Home

Wijzigingswet Algemene wet inzake rijksbelastingen, enz. (herziening stelsel van bestuurlijke boeten en fiscale strafrecht)

Geldig vanaf 1 januari 1998
Geldig vanaf 1 januari 1998

Wijzigingswet Algemene wet inzake rijksbelastingen, enz. (herziening stelsel van bestuurlijke boeten en fiscale strafrecht)

Opschrift

[Tekst geldig vanaf 01-01-1998]

Aanhef

Wij Beatrix, bij de gratie Gods, Koningin der Nederlanden, Prinses van Oranje-Nassau, enz. enz. enz.

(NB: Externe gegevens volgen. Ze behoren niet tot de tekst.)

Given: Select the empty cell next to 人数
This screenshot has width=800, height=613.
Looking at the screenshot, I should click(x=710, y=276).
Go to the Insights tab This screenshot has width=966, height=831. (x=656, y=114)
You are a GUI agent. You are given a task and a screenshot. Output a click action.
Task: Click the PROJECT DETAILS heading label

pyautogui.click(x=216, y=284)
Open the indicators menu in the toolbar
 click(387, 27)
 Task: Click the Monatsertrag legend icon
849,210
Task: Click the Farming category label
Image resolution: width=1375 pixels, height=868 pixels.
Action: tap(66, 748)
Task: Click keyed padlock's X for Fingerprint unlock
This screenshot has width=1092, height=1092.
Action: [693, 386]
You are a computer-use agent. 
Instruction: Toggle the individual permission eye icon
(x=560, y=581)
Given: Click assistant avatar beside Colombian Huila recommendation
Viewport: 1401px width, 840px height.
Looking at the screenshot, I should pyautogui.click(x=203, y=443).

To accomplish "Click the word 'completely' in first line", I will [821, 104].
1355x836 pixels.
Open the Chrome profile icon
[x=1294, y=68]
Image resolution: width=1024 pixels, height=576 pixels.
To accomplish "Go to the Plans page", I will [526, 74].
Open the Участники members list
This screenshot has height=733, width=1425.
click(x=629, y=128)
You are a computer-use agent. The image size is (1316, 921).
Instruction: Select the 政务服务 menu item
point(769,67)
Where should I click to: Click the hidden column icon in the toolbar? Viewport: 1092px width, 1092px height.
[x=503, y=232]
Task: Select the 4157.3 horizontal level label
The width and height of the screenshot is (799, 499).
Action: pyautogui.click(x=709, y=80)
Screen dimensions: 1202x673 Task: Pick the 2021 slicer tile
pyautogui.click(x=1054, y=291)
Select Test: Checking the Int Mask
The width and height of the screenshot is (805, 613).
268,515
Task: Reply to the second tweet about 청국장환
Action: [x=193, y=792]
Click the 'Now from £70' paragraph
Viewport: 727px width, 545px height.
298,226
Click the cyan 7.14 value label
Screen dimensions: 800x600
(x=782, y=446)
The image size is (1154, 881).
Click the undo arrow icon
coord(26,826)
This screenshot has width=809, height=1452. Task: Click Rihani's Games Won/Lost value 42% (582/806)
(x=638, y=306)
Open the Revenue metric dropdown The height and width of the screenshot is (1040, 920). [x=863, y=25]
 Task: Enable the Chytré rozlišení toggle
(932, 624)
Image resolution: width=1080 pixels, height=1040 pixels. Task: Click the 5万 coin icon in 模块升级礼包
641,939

Allen, die deze zullen zien of horen lezen, saluut! doen te weten:

Alzo Wij in overweging genomen hebben, dat het wenselijk is het stelsel van bestuurlijke boeten in de Algemene wet inzake rijksbelastingen, mede met het oog op de werking van het Europese Verdrag tot bescherming van de Rechten van de mens en de fundamentele vrijheden alsmede van het Internationale Verdrag inzake burgerrechten en politieke rechten, te herzien, de mogelijkheid te scheppen voor het opleggen van een boete bij de vaststelling van definitieve aanslagen en in samenhang daarmee het fiscale strafrecht te herzien alsmede in verband met een en ander de Invorderingswet 1990 te wijzigen;

Zo is het, dat Wij, de Raad van State gehoord, en met gemeen overleg der Staten-Generaal, hebben goedgevonden en verstaan, gelijk Wij goedvinden en verstaan bij deze:

ARTIKEL I

[Wijzigt de Algemene wet inzake rijksbelastingen.]

ARTIKEL II

[Wijzigt de Invorderingswet 1990.]

ARTIKEL III

Deze wet treedt in werking op een bij koninklijk besluit te bepalen tijdstip en vindt voor het eerst toepassing met betrekking tot aangiften en betalingen die betrekking hebben op tijdvakken of tijdstippen die aanvangen onderscheidenlijk liggen op of na de datum van inwerkingtreding. Voor aangiften vermogensbelasting vindt deze wet voor het eerst toepassing met betrekking tot aangiften die betrekking hebben op het tijdvak dat volgt op het in de vorige volzin bedoelde tijdvak.